Kubernetes on Raspberry Pi with Ansible - Usage Guide

This guide details how to use the generated Ansible playbook to install Kubernetes on your Raspberry Pi cluster.

Prerequisites

  1. Ansible Installed: You need Ansible installed on your control machine (your laptop/desktop).
    • Debian/Ubuntu:
      sudo apt update && sudo apt install ansible sshpass -y
      
    • Arch Linux:
      sudo pacman -S ansible sshpass
      
    • Fedora:
      sudo dnf install ansible sshpass
      
  2. SSH Access: Ensure you have SSH access to all Raspberry Pi nodes.
  3. Hardware: 4 Raspberry Pi nodes (1 Master, 3 Workers) with Raspberry Pi OS installed.

Configuration Steps

1. Configure Inventory

Edit inventory/hosts.ini and replace the placeholder IP addresses with the actual IPs of your Raspberry Pis.

[masters]
pi1 ansible_host=192.168.1.10  <-- Change to Master IP

[workers]
pi2 ansible_host=192.168.1.11  <-- Change to Worker 1 IP
pi3 ansible_host=192.168.1.12  <-- Change to Worker 2 IP
pi4 ansible_host=192.168.1.13  <-- Change to Worker 3 IP

2. Configure Credentials

You need to set the SSH password for the pi user. We use Ansible Vault for security.
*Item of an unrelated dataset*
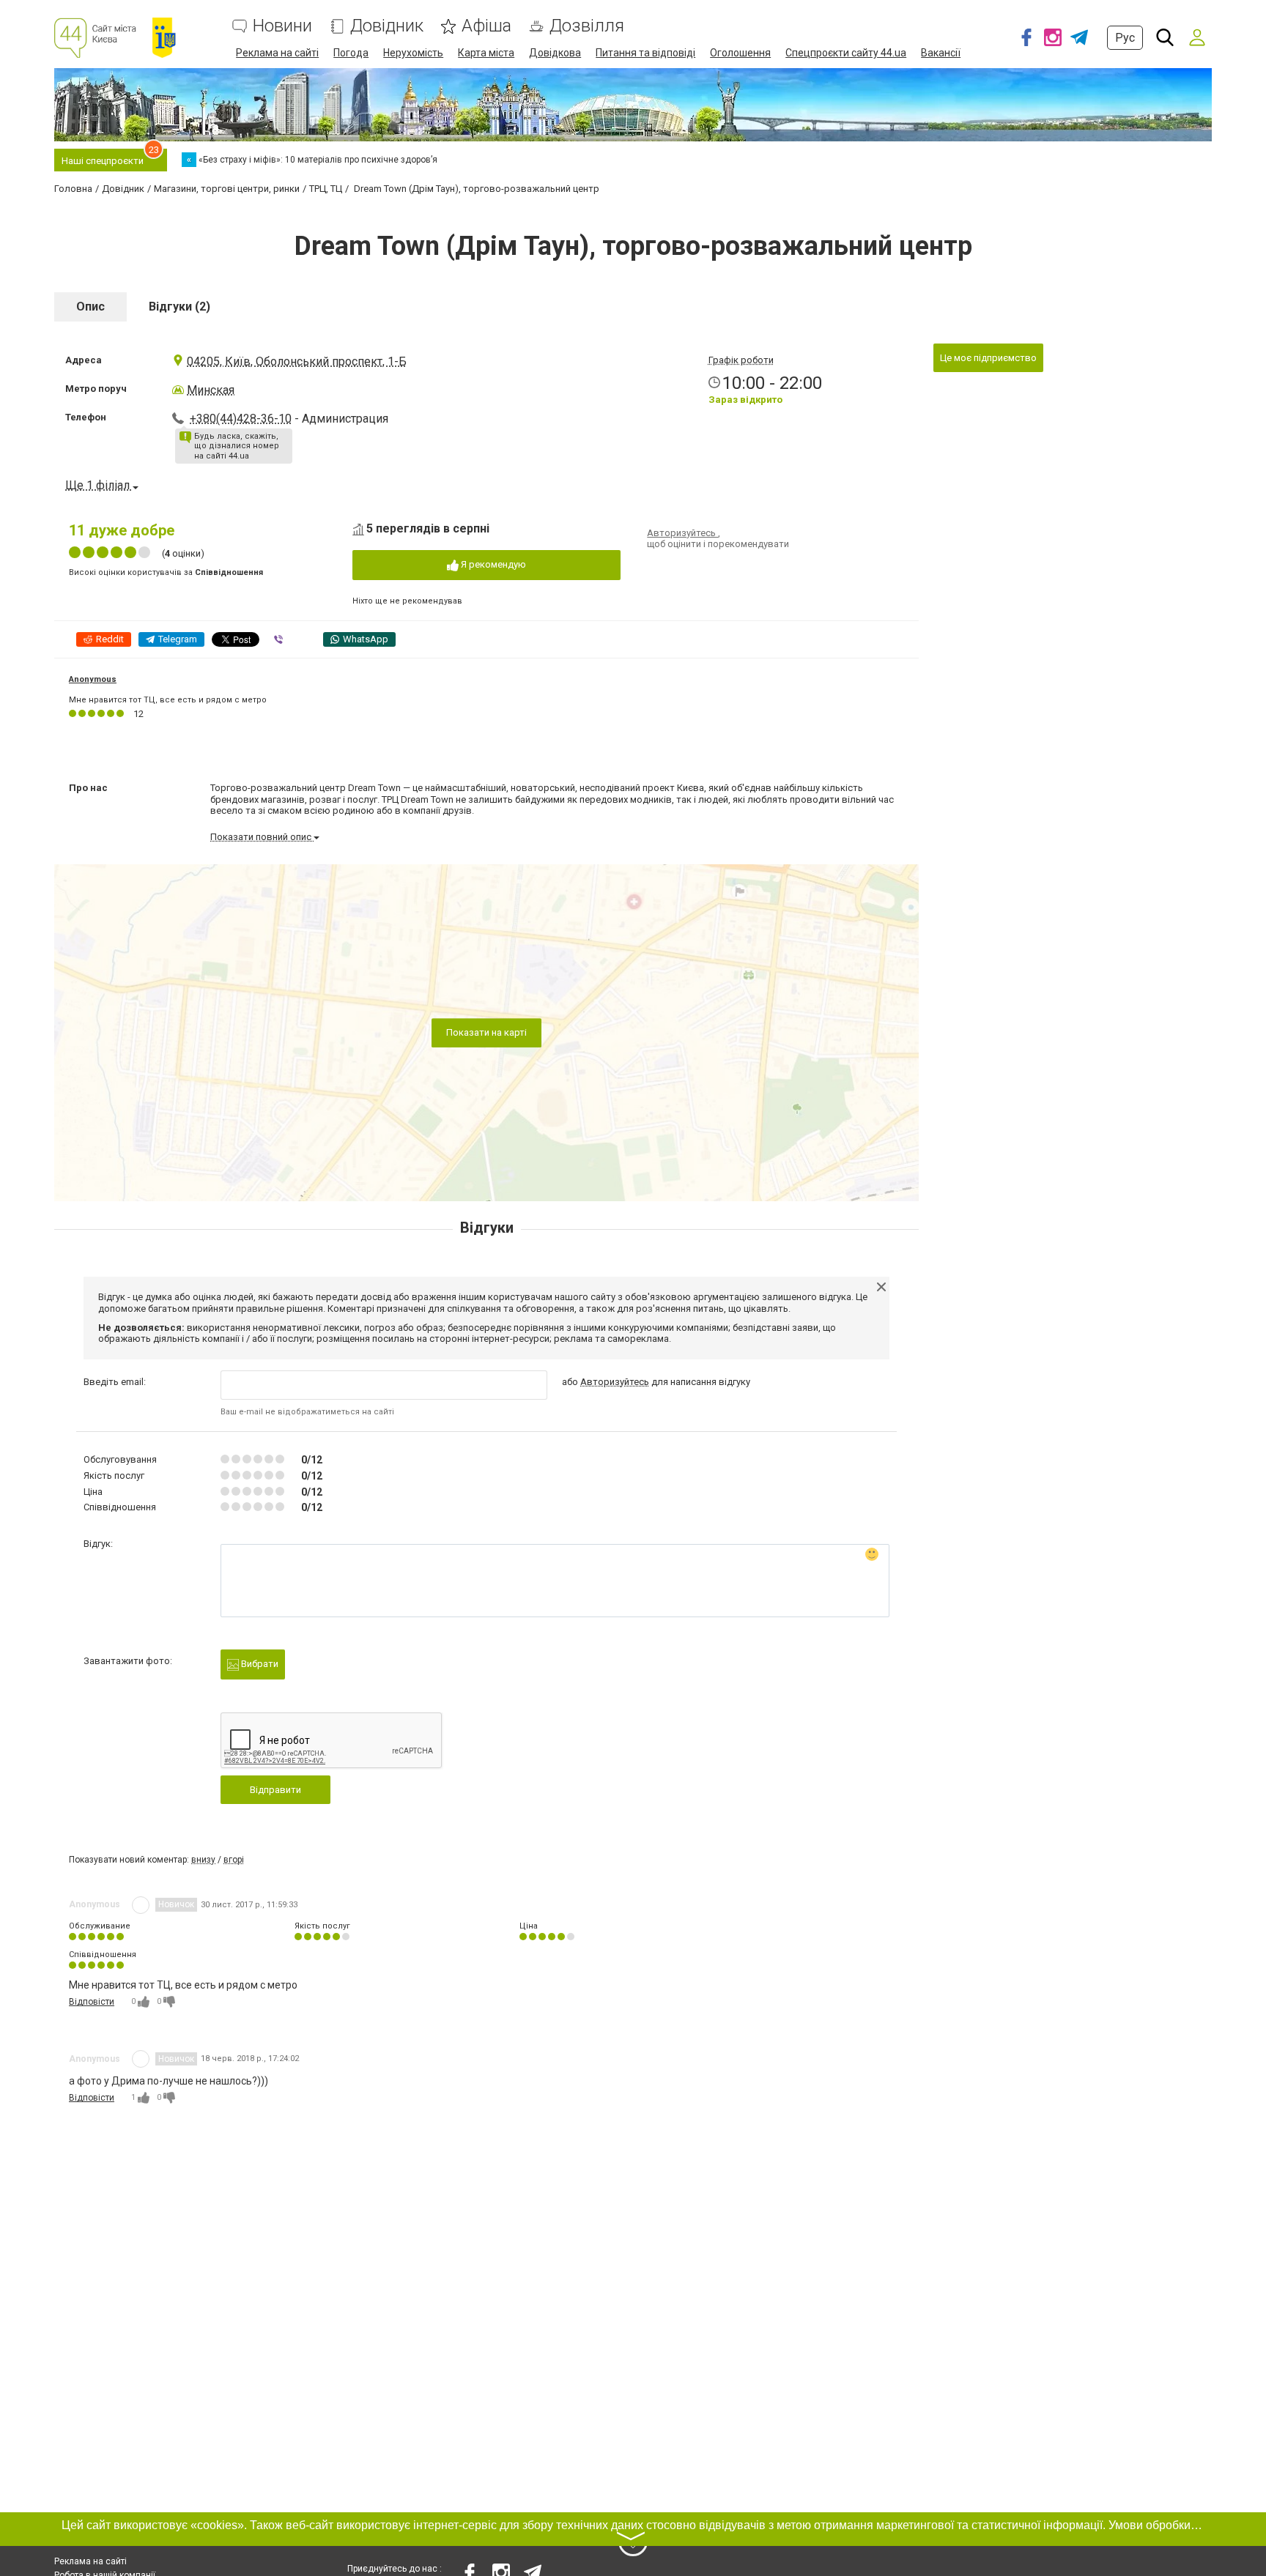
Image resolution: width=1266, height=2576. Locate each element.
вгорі (233, 1860)
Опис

  1. Generate an encrypted password string:

    ansible-vault encrypt_string 'YOUR_ACTUAL_PASSWORD' --name 'vault_ssh_password'
    

    Replace YOUR_ACTUAL_PASSWORD with the real password.

  2. Copy the output block and paste it into group_vars/all.yml, replacing the commented out section or just adding it.

    Example in group_vars/all.yml:

    ansible_password: !vault |
              $ANSIBLE_VAULT;1.1;AES256
              ... (encrypted string) ...
    

    Do the same for vault_become_password if your sudo password is different. If sudo password is same as ssh password, you can just set:

    ansible_become_password: "{{ vault_ssh_password }}"
    

3. Run the Playbook

To start the installation, run:

ansible-playbook site.yml --ask-vault-pass

Note: Since you used encrypt_string without a password file, it might ask for a vault password if you set one. If you just used encrypt_string, you might need to provide the vault password you used to encrypt it.

Alternative (Simpler for testing): If you don't want to use Vault yet, you can pass the password as an extra var (INSECURE - be careful with history):

ansible-playbook site.yml -e "ansible_password=yourpassword ansible_become_password=yourpassword"

Verification

After the playbook completes:

  1. SSH into the Master Node:

    ssh pi@<master-ip>
    
  2. Check Nodes:

    kubectl get nodes
    

    You should see 4 nodes with status Ready.

  3. Check Pods:

    kubectl get pods -A
    

    Ensure coredns and kube-flannel are running.

Kubernetes Dashboard

A dashboard has been installed and is accessible via NodePort on the master node.

  1. Get the Token: Run this command on the master node to get your login token:

    kubectl get secret admin-user-token -n kubernetes-dashboard -o jsonpath={".data.token"} | base64 -d
    
  2. Access the Dashboard: Open your browser and navigate to: https://<master-ip>:30443

    Note: Since it uses a self-signed certificate, you will need to bypass the browser security warning (usually click "Advanced" -> "Proceed").